Regular exercise can have a significant impact on mental health, including the following benefits:
- Reduce depression and anxiety– We all know that exercise provides a boost in endorphin levels, creating those “feel good” chemicals that produce feelings of happiness and euphoria. Many doctors recommend trying exercise for anxiety and depression prior to prescribing medication. Exercise also decreases cortisol, the body’s stress hormone.
- Create a buffer against stress– Physical activity may be linked to a lower physiological reactivity toward stress, which means stress will not be experienced as intensely in your body.
- Better sleep– Physical activity increases the amount of time you spend asleep overall, and the amount of time you spend in slow wave sleep, which is the most restorative stage of sleep. Older adults who exercise regularly may find that they sleep more efficiently, spending more time in bed asleep, as opposed to tossing and turning. Adolescents who participated in a 12 week exercise program spent more time in rapid eye movement (REM) sleep, a sleep stage linked to cognitive performance.

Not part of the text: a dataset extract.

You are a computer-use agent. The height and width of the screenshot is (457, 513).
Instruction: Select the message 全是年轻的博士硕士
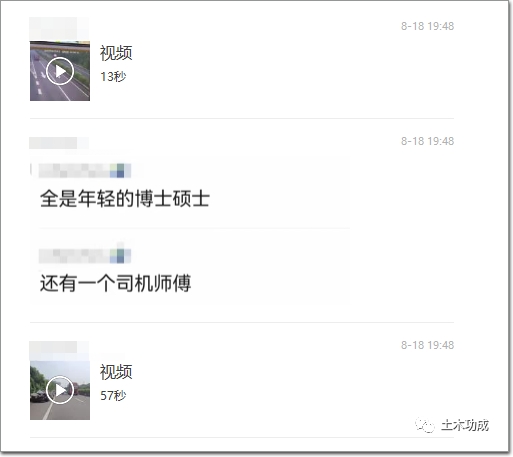125,198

- Improve self-esteem– Regular exercise can build confidence by improving our body image. It can make us feel better about our physical appearance by strengthening and toning the body, and seeing these results can make you feel better about the way you look. It can also provide a sense of accomplishment; as you physically get stronger, you will be able to do more than you could before.
- Prevent cognitive decline– Research shows that people who are physically active are less likely to see a decline in cognitive functioning and have a decreased risk of developing Alzheimer’s disease. Additionally, aerobic exercise has been found to increase the size of the hippocampus, the part of the brain that is linked to memory and learning.